UseProvidedChatClientAsIs RequirePerServiceCallChatHistoryPersistence Behavior
false (default) false (default) Per-run persistence. Messages are persisted at the end of the full agent run via the ChatHistoryProvider.
false true Per-service-call persistence (simulated). A PerServiceCallChatHistoryPersistingChatClient middleware is automatically injected into the chat client pipeline between FunctionInvokingChatClient and the leaf IChatClient. Messages are persisted after each service call. A sentinel ConversationId causes FIC to treat the conversation as service-managed.
true false Per-run persistence. No middleware is injected because the user has provided a custom chat client stack. Messages are persisted at the end of the run.
true true User responsibility. The system checks whether the custom chat client stack includes a PerServiceCallChatHistoryPersistingChatClient. If not, a warning is emitted — the user is expected to have added their own per-service-call persistence mechanism.

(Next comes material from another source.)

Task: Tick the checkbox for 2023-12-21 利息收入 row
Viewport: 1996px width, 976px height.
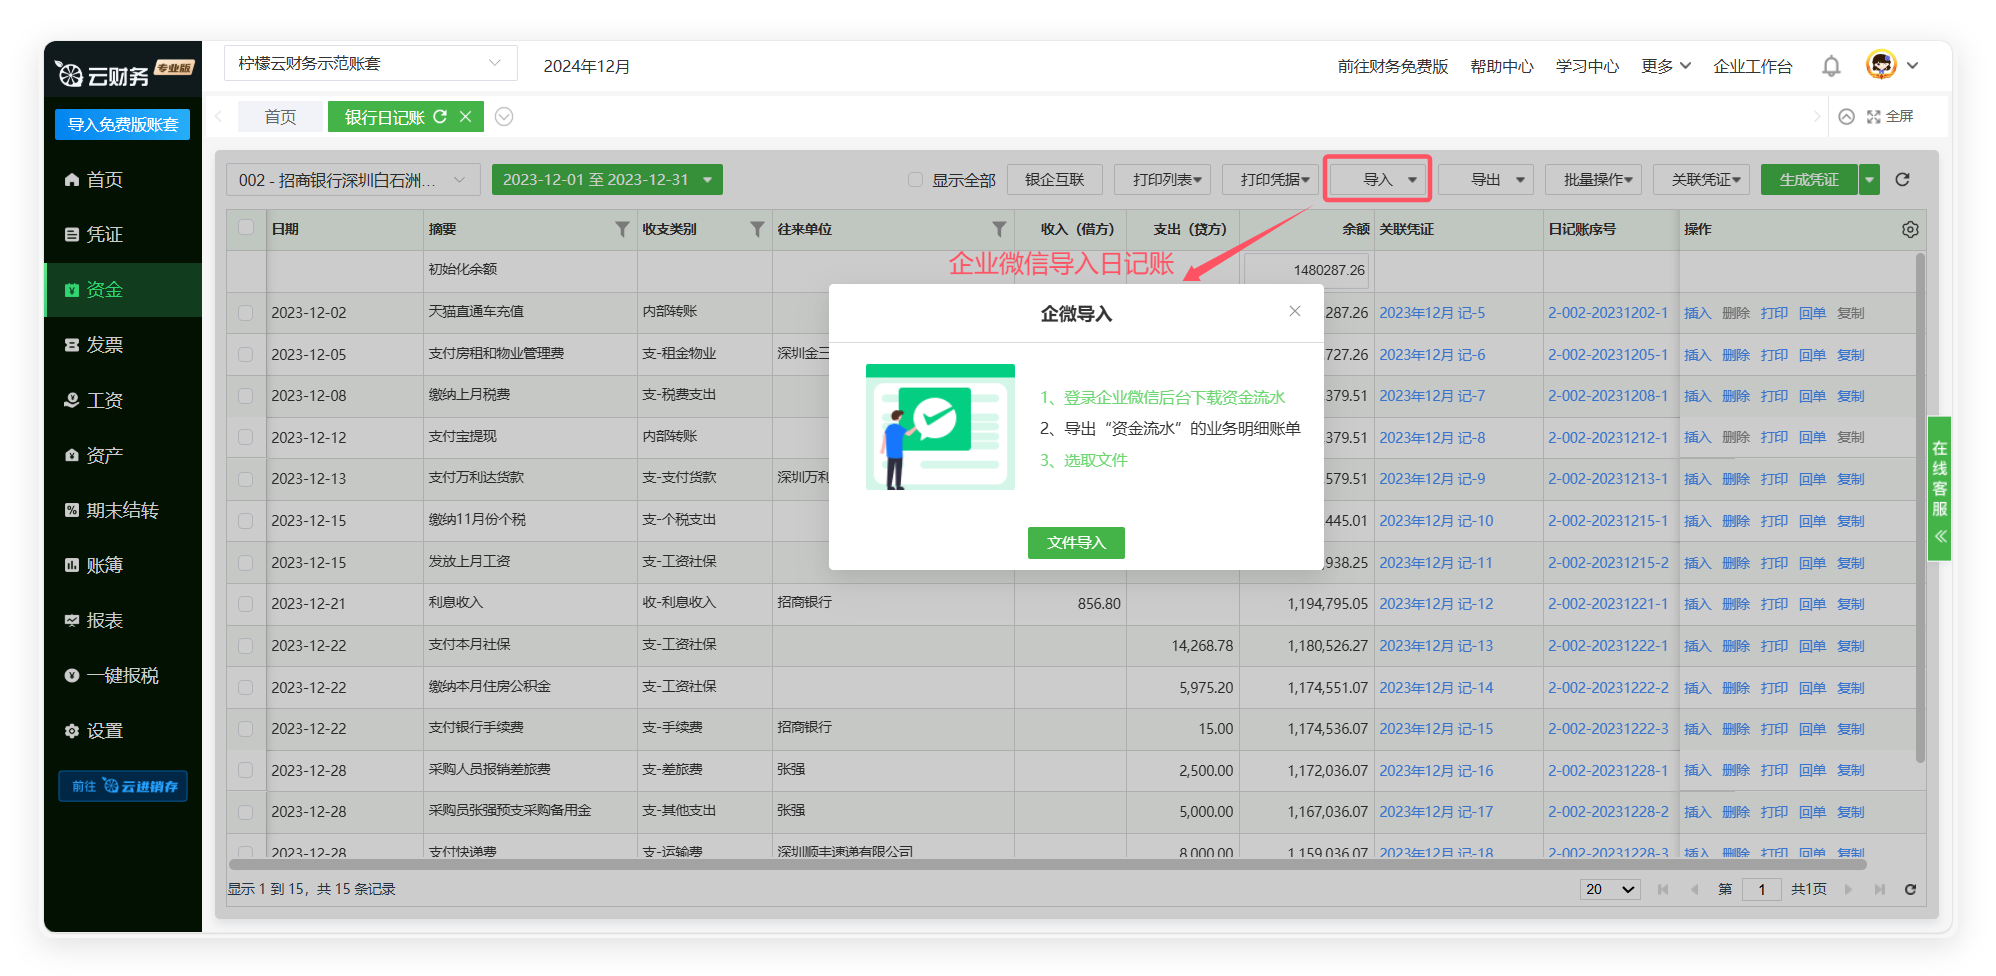Action: 246,604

End-of-run persistence is skipped.

Consequences

  • Good, because per-run persistence is atomic by default — chat history is only updated when the full run succeeds, satisfying driver B.
  • Good, because the default mental model is simple: one run = one history update, satisfying driver D.
  • Good, because users who opt into RequirePerServiceCallChatHistoryPersistence get stored history that matches the service's behavior for both timing and content, fully satisfying driver A.
  • Good, because per-service-call persistence preserves intermediate progress if the process is interrupted, satisfying driver C when opted in.
  • Good, because no separate FunctionResultContent trimming logic is needed when per-service-call persistence is active — it is naturally handled.
  • Good, because conflict detection (configurable via ThrowOnChatHistoryProviderConflict, WarnOnChatHistoryProviderConflict, ClearOnChatHistoryProviderConflict) prevents misconfiguration when a service returns a ConversationId alongside a configured ChatHistoryProvider.
  • Bad, because per-service-call persistence (when opted in) may leave chat history in an incomplete state if the run fails mid-loop (e.g., FunctionCallContent stored without corresponding FunctionResultContent), requiring manual recovery in rare cases.
  • Neutral, because users who want per-service-call consistency can opt in via RequirePerServiceCallChatHistoryPersistence = true, satisfying driver E.
  • Neutral, because increased write frequency from per-service-call persistence may impact performance for some storage backends; this can be mitigated with a caching decorator.

Implementation Notes

Conversation ID Consistency

When RequirePerServiceCallChatHistoryPersistence is enabled, the PerServiceCallChatHistoryPersistingChatClient decorator also updates session.ConversationId after each service call. This handles two scenarios:

  1. Framework-managed chat history — the decorator sets a sentinel ConversationId on the response so that FunctionInvokingChatClient treats the conversation as service-managed (clearing accumulated history between iterations and not injecting duplicate FunctionCallContent during approval processing).

  2. Service-stored chat history — when the service returns a real ConversationId, the decorator updates session.ConversationId immediately after each service call, rather than deferring the update to the end of the run. This ensures intermediate ConversationId changes are captured even if the process is interrupted mid-loop.

For some service-stored scenarios (e.g., the Conversations API with the Responses API), there is only one thread with one ID, so every service call returns the same ConversationId and this per-call update makes no practical difference. Enabling RequirePerServiceCallChatHistoryPersistence ensures consistent per-service-call behavior across all service types regardless of how they manage ConversationIds.